* _DATA_
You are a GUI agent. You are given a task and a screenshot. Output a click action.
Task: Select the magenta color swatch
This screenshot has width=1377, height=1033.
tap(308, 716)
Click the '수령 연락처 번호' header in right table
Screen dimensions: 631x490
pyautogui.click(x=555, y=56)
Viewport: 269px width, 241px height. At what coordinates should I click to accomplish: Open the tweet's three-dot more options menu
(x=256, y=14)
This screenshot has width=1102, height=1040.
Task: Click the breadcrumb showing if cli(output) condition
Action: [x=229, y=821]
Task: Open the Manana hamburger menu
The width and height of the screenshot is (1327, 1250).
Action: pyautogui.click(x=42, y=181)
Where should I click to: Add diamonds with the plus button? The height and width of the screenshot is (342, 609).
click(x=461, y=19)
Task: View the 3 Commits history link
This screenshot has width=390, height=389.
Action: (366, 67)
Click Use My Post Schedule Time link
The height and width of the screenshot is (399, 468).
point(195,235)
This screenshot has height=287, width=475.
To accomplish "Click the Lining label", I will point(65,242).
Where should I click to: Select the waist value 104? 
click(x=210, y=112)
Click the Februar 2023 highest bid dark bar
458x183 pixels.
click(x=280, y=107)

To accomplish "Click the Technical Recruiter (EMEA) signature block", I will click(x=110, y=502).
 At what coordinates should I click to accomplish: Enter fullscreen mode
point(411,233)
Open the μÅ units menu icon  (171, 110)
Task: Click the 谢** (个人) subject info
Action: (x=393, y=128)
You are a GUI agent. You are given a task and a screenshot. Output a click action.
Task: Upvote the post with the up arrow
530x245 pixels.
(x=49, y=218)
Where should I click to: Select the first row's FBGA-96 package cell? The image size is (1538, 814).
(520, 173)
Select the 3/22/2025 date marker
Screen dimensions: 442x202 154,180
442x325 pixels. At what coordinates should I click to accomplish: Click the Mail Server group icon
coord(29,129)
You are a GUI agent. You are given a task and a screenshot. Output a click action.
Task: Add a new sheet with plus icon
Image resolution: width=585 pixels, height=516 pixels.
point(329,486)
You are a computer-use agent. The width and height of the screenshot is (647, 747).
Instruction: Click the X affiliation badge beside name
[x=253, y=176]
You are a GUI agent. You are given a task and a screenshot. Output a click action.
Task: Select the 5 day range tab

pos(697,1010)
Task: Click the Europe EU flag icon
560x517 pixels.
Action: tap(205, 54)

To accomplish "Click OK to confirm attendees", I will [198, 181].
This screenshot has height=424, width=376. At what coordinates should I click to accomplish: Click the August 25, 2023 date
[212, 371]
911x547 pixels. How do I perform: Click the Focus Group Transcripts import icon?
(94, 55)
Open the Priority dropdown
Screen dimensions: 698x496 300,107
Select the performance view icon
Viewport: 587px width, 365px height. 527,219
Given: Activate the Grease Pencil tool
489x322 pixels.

* _INSTRUCTIONS TO FOLLOW_
Every line in the data that holds the string "will" should be returned.

* _YOUR SOLUTION_
To accomplish "Click the Lining label", I will point(65,242).
To accomplish "Click the Technical Recruiter (EMEA) signature block", I will click(x=110, y=502).
To accomplish "Click OK to confirm attendees", I will [198, 181].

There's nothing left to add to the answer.